Excerpt from a dataset:
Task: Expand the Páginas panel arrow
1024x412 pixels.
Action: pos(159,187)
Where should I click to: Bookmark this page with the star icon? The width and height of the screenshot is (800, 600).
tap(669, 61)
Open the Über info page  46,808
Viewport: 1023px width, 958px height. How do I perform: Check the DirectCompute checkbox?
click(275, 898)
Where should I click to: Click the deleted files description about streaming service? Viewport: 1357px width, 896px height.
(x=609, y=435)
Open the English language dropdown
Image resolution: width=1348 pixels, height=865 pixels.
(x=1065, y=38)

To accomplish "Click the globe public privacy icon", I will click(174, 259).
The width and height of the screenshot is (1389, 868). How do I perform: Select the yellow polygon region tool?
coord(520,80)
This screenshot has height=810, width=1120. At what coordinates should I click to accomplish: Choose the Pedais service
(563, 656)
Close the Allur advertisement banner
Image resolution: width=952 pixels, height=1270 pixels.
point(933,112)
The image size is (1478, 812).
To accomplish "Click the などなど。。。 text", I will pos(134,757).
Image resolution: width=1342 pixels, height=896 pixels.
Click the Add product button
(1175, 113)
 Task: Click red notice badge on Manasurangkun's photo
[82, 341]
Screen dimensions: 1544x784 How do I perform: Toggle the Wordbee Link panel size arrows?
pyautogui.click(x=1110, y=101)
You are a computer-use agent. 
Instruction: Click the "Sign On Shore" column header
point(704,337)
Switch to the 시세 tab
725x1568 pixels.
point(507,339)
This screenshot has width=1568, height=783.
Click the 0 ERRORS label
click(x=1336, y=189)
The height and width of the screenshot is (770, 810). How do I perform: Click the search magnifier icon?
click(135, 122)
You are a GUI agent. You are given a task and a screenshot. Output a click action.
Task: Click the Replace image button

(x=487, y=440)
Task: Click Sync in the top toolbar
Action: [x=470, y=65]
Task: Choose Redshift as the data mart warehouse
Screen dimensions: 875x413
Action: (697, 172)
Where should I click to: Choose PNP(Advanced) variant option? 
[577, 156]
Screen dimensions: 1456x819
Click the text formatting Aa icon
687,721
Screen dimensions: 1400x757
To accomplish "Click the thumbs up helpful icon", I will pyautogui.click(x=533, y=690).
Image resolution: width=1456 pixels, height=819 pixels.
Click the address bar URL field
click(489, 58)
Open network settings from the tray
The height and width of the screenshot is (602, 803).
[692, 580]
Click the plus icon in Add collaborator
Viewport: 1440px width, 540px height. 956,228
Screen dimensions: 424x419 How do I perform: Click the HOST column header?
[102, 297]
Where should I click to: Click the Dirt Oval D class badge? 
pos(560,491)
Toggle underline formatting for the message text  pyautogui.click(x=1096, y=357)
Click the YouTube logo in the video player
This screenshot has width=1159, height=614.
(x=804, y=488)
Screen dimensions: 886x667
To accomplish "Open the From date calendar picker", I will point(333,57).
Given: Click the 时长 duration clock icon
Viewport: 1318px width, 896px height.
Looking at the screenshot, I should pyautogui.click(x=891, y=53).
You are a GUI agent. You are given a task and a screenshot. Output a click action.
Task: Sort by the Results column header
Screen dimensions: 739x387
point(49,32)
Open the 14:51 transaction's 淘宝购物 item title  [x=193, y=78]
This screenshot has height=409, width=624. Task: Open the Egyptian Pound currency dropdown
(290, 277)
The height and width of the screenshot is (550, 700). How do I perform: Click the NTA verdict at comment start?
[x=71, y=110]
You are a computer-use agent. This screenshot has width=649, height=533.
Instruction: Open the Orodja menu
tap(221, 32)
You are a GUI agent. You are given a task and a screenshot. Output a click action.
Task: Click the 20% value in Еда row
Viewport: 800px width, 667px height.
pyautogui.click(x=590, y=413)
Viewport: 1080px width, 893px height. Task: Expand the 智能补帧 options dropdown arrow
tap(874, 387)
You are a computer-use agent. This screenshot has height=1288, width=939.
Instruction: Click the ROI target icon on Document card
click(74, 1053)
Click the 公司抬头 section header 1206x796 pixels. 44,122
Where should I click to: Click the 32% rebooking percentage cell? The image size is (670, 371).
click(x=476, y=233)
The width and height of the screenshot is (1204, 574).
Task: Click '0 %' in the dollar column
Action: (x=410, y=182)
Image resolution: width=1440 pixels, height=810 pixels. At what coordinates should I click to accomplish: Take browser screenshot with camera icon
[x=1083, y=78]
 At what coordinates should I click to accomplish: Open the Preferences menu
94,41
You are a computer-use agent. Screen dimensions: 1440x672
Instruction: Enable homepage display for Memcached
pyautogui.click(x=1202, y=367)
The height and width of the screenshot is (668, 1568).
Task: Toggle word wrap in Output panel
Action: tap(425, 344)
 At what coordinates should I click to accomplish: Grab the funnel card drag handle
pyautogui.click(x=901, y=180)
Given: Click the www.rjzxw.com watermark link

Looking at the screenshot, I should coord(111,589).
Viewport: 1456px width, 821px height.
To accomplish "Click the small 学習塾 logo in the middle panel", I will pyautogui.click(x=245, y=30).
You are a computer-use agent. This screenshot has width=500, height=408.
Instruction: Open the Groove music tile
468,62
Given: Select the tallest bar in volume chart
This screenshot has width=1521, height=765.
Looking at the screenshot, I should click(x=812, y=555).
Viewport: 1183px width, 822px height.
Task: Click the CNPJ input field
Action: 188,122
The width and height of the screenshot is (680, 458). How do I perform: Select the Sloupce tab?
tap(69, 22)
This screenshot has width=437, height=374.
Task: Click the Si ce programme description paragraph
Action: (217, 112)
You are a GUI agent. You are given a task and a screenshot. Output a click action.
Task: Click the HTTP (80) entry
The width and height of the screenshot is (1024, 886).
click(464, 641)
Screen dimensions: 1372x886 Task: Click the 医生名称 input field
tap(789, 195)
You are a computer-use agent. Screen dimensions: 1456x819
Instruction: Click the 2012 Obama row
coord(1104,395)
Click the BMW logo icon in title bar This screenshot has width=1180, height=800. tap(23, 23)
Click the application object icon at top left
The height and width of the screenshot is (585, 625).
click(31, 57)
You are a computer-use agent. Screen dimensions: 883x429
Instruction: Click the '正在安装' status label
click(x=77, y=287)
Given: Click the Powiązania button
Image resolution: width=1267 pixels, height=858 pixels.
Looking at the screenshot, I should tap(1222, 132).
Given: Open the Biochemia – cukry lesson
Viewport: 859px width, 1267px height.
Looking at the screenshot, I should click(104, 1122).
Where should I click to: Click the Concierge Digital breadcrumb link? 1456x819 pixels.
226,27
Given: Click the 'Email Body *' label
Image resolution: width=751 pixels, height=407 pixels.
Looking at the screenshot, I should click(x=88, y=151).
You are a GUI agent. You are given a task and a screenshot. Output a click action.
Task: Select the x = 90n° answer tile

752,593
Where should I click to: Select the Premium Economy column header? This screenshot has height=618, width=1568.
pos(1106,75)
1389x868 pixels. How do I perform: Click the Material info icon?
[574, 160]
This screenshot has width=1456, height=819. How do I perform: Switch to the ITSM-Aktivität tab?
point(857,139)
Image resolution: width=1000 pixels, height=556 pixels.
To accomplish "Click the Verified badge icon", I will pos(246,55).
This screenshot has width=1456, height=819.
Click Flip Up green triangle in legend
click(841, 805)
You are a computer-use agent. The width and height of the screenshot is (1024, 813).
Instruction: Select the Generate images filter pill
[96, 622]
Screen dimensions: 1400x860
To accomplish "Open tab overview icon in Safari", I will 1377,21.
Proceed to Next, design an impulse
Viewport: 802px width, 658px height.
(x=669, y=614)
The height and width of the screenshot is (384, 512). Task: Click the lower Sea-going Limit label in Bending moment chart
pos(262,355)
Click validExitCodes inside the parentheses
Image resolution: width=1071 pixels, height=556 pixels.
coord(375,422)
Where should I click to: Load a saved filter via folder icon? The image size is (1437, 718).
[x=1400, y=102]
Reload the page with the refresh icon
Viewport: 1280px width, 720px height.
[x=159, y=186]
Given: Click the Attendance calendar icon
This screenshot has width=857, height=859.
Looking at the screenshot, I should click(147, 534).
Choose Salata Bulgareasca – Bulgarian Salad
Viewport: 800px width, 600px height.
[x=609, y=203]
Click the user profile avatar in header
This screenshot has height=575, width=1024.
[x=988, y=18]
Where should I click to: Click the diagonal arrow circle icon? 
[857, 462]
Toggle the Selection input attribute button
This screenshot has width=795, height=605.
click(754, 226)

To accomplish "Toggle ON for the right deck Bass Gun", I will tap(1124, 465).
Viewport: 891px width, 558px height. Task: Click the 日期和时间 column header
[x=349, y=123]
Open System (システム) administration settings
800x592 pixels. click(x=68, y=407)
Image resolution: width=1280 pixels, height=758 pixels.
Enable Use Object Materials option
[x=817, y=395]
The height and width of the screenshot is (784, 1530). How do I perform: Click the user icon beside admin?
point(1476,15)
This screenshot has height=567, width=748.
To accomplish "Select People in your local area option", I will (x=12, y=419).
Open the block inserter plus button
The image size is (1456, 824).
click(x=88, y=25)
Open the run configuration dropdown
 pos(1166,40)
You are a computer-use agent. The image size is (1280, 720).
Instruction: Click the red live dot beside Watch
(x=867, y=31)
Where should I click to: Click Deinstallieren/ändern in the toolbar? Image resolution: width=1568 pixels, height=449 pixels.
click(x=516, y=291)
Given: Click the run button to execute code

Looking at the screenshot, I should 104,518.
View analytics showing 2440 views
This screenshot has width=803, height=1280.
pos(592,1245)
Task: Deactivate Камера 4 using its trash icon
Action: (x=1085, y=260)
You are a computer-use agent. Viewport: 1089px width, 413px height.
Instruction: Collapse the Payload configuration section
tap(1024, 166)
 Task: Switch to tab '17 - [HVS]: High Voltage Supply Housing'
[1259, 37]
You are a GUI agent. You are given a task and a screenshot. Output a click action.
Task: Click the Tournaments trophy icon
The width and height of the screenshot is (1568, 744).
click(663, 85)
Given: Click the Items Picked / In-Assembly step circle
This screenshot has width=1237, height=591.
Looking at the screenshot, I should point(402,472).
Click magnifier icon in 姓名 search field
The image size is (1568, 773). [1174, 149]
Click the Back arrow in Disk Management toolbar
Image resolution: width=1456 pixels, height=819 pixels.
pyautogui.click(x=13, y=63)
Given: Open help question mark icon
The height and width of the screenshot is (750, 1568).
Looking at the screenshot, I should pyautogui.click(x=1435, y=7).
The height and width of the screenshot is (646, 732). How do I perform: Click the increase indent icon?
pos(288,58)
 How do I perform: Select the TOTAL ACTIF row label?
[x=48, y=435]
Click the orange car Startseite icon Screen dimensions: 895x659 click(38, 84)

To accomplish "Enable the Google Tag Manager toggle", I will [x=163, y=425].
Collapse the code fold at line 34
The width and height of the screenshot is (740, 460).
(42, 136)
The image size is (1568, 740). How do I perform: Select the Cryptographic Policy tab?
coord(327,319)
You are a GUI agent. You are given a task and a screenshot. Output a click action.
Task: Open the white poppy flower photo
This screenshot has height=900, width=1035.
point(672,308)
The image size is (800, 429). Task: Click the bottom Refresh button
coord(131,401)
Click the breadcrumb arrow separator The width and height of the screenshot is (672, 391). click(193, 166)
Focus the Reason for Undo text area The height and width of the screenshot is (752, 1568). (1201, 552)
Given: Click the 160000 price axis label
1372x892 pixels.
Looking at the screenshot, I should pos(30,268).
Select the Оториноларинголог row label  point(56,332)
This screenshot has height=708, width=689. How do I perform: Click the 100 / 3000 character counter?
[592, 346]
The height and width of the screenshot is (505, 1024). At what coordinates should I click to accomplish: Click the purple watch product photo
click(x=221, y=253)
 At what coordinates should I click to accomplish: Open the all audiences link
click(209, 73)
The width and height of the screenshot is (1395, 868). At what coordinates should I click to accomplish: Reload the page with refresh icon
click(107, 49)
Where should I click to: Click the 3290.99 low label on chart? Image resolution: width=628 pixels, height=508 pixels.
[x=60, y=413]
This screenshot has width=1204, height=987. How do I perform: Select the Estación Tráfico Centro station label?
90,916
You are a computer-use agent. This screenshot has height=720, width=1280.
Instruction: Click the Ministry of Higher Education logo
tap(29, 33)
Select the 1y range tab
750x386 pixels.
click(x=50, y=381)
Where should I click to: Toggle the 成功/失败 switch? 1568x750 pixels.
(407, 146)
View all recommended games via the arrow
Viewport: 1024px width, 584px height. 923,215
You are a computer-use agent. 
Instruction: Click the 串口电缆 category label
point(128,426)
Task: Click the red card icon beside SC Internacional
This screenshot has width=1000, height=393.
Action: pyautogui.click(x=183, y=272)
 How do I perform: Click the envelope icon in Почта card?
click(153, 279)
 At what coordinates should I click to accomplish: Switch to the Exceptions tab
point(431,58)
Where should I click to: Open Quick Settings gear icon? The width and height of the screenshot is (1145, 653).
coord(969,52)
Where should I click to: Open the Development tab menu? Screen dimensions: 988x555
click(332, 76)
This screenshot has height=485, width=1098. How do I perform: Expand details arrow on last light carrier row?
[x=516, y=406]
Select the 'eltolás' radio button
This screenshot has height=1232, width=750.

### Work instructions
Repeat the rows starting at the line that contains "The width and height of the screenshot is (1395, 868)." and continuing through the end of the rows, without any changes.

### Solution to this exercise
The width and height of the screenshot is (1395, 868). At what coordinates should I click to accomplish: Reload the page with refresh icon
click(107, 49)
Where should I click to: Click the 3290.99 low label on chart? Image resolution: width=628 pixels, height=508 pixels.
[x=60, y=413]
This screenshot has width=1204, height=987. How do I perform: Select the Estación Tráfico Centro station label?
90,916
You are a computer-use agent. This screenshot has height=720, width=1280.
Instruction: Click the Ministry of Higher Education logo
tap(29, 33)
Select the 1y range tab
750x386 pixels.
click(x=50, y=381)
Where should I click to: Toggle the 成功/失败 switch? 1568x750 pixels.
(407, 146)
View all recommended games via the arrow
Viewport: 1024px width, 584px height. 923,215
You are a computer-use agent. 
Instruction: Click the 串口电缆 category label
point(128,426)
Task: Click the red card icon beside SC Internacional
This screenshot has width=1000, height=393.
Action: pyautogui.click(x=183, y=272)
 How do I perform: Click the envelope icon in Почта card?
click(153, 279)
 At what coordinates should I click to accomplish: Switch to the Exceptions tab
point(431,58)
Where should I click to: Open Quick Settings gear icon? The width and height of the screenshot is (1145, 653).
coord(969,52)
Where should I click to: Open the Development tab menu? Screen dimensions: 988x555
click(332, 76)
This screenshot has height=485, width=1098. How do I perform: Expand details arrow on last light carrier row?
[x=516, y=406]
Select the 'eltolás' radio button
This screenshot has height=1232, width=750.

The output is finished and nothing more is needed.